Professor Jonathon Stillman has a window on a warmer future. Hundreds of small crabs are providing the view.

Inside the University's Romberg Tiburon Center for Environmental Studies, Stillman is uncovering clues about climate change by studying the porcelain crab. By testing its physiological responses to varying air and water temperatures, he has shown that some species can adjust to these changes more than others.

"For some animals high on shore, their heat tolerance is right at their limit so small changes would impact them. If the temperature rises 2 degrees Celsius, they won't be able to survive," Stillman says.

Warmer temperatures would force these species to migrate to lower ground where they would face other challenges. "These animals that have evolved to live in higher regions have done so to escape predation, so if they move lower they could be preyed upon more," Stillman says. "We might find changes in latitudinal range distributions, species moving northward and other populations localizing southward."

Meanwhile, he has found that species dwelling in cooler climates would be better equipped to survive global warming.

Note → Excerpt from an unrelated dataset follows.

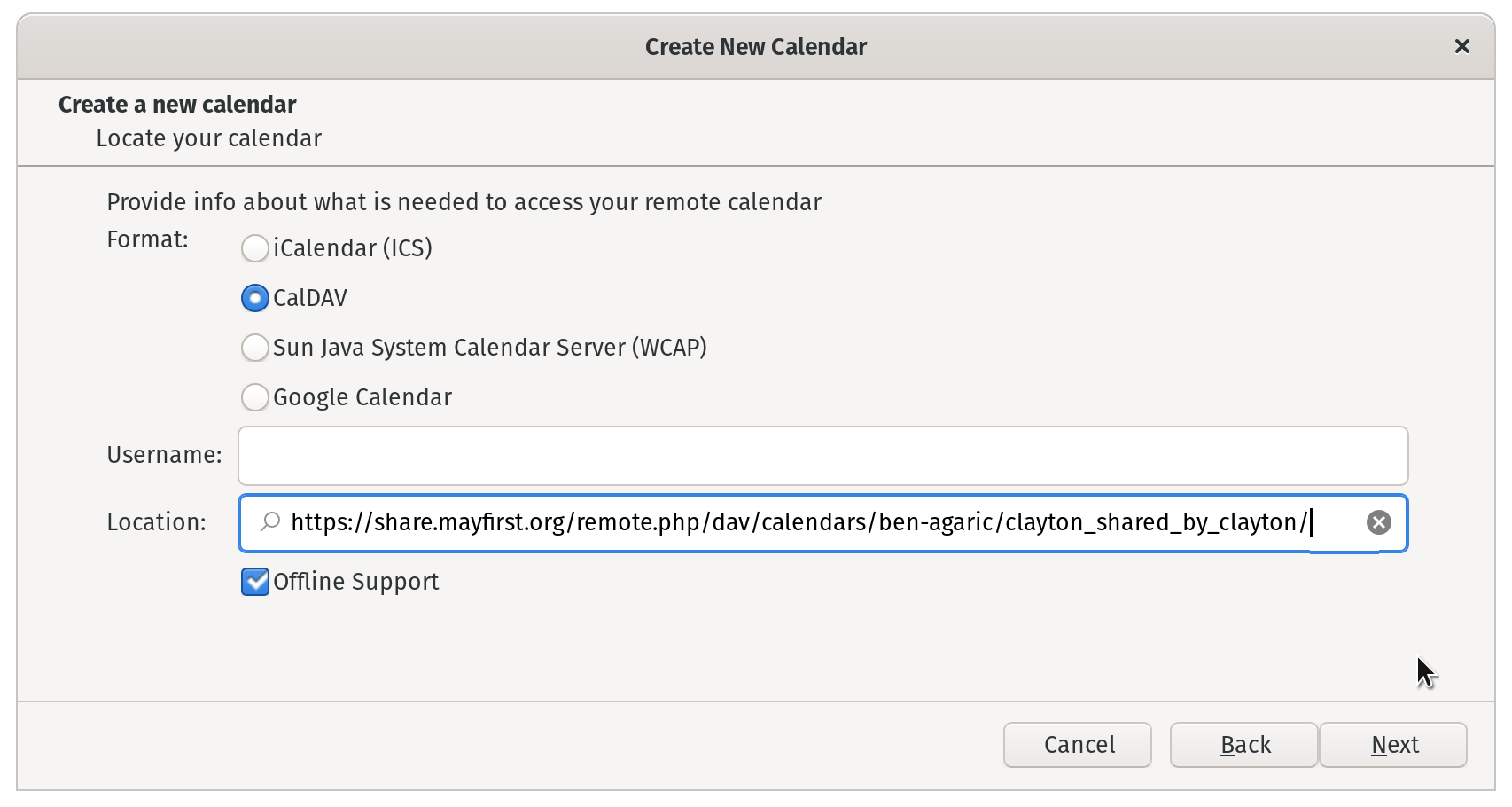Choose the CalDAV format option

pos(255,298)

With funding from the National Science Foundation and by the Joint Genome Institute, Stillman and his students are studying how crab genes are regulated. "We're looking at the thermal performance of these organisms," Stillman says. "When it changes, what's happening in their cells?

"We're building a really integrative picture of the activity of genes, looking at the level of genetic regulation through the organism's physiology to ecological responses to changes in climate."

Graduate student Eric Galassi says that working in Stillman's lab has given him firsthand knowledge of molecular physiology techniques. "Jonathon is very different from typical professors," he says. "He prefers to teach by providing guidelines for a project and allowing the students to perform everything independently, while he offers assistance. This is a very beneficial experience … students can directly learn the procedures of actual research."